→ What you will do
Once you find the line below that has "This screenshot has", output it and every line after it exactly, stopping after the line that has "Close the Windows", with no pictures.

*** Opening of Data extracts ***

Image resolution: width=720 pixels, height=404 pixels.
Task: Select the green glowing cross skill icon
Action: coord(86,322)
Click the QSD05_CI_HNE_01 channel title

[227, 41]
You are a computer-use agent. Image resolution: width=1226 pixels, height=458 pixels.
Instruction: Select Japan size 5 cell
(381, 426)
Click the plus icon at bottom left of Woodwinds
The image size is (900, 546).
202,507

*** Close of Data extracts ***
*** Opening of Data extracts ***

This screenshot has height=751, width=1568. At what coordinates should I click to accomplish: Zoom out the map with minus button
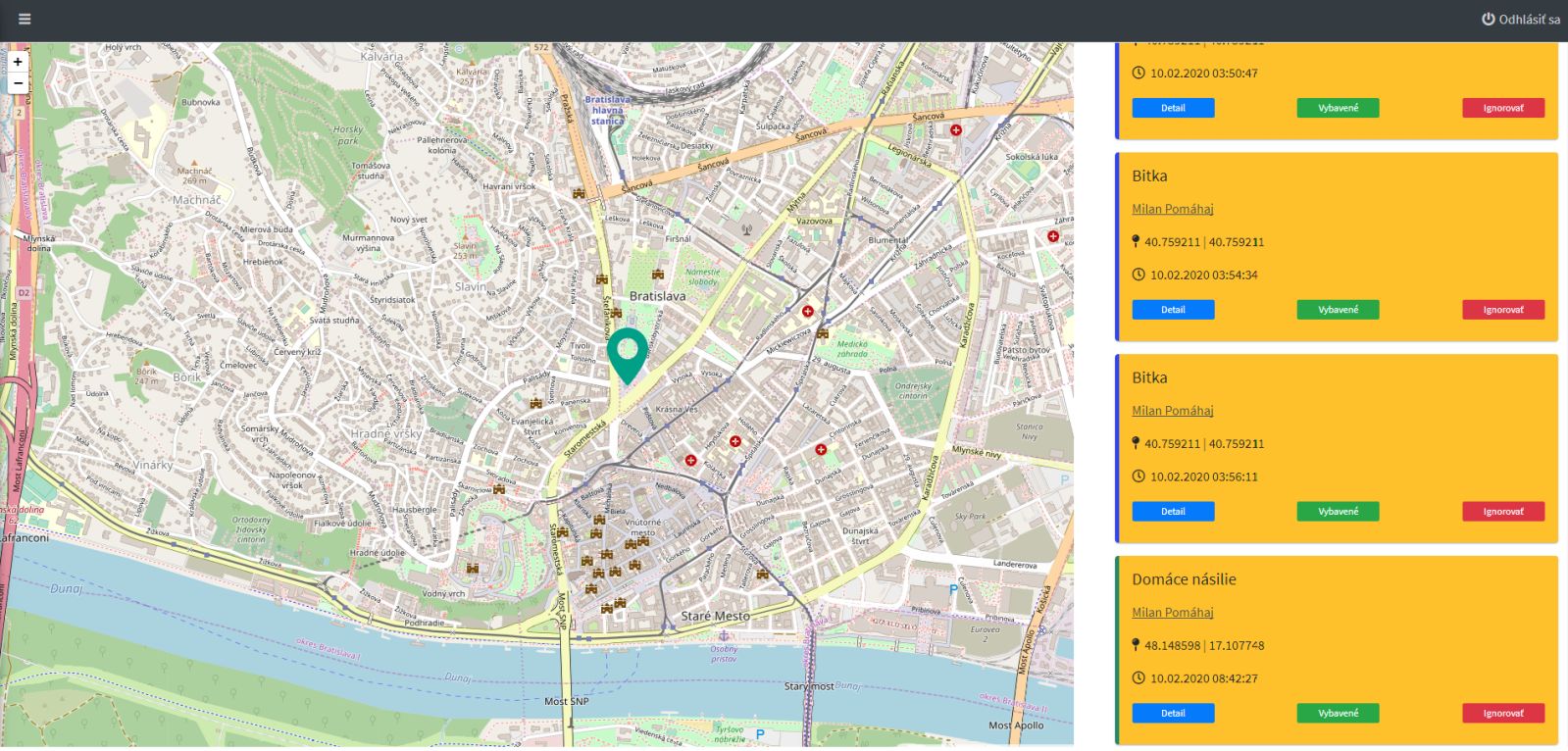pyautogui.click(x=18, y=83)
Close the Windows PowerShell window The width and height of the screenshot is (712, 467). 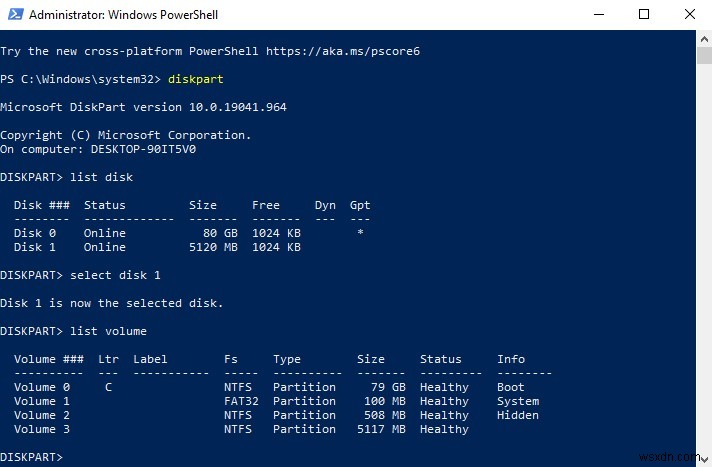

*** Close of Data extracts ***

→ Reply
This screenshot has height=751, width=1568. At what coordinates should I click to accomplish: Zoom out the map with minus button
pyautogui.click(x=18, y=83)
Close the Windows PowerShell window The width and height of the screenshot is (712, 467). 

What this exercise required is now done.